Data entries
-*-*-

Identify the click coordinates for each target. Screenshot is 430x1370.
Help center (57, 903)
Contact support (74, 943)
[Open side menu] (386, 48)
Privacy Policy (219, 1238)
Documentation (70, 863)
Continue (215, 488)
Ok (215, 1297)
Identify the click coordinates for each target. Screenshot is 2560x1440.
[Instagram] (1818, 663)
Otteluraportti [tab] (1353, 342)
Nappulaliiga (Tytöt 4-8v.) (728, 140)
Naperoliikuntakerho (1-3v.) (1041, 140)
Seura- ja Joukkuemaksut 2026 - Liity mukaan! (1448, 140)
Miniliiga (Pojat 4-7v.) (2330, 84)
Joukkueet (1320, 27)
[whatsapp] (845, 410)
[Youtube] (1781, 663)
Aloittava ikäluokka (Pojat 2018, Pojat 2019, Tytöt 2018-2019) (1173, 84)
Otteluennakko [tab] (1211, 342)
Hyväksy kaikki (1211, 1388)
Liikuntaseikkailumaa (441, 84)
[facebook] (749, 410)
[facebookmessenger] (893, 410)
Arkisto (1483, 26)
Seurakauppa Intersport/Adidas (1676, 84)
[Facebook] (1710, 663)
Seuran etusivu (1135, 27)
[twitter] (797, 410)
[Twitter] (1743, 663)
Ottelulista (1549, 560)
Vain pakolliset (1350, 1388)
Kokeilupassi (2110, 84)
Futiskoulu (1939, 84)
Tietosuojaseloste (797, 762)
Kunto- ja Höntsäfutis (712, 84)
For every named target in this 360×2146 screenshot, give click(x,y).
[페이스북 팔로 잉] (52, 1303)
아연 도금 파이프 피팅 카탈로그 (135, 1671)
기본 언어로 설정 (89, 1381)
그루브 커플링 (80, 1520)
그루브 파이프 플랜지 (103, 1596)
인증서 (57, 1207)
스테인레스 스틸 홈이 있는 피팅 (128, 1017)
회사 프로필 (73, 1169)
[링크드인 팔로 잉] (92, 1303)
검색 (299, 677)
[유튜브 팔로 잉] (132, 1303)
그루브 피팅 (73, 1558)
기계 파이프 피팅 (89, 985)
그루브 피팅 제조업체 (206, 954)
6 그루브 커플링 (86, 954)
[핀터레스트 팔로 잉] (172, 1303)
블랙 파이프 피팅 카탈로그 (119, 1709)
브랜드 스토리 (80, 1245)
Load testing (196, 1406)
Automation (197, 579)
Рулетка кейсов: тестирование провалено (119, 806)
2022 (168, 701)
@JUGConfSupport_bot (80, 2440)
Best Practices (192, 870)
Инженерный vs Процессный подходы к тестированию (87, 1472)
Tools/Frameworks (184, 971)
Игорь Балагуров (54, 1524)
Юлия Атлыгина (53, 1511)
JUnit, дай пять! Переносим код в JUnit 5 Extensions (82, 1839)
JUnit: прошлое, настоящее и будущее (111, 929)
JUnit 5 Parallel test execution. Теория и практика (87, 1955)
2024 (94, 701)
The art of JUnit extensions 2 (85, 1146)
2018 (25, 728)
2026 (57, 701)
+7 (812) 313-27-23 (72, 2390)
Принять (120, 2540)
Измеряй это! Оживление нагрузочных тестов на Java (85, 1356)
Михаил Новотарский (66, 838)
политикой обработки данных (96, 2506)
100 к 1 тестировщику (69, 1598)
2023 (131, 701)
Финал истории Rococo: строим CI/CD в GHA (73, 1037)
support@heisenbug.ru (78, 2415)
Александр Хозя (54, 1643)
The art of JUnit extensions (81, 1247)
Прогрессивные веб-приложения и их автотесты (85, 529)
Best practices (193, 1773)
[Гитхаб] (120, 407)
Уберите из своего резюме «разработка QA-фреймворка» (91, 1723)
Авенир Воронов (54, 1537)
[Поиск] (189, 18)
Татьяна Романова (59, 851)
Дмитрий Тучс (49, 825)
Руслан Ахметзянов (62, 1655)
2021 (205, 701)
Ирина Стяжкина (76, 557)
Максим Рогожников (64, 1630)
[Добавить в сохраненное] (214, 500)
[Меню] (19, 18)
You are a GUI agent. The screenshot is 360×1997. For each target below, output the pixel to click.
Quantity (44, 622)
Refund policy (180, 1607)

-*-*-

Problem details: Beginning of the records through the line with "Ok (215, 1297)": return that span exactly and stop there.

Solution for this exercise:
Identify the click coordinates for each target. Screenshot is 430x1370.
Help center (57, 903)
Contact support (74, 943)
[Open side menu] (386, 48)
Privacy Policy (219, 1238)
Documentation (70, 863)
Continue (215, 488)
Ok (215, 1297)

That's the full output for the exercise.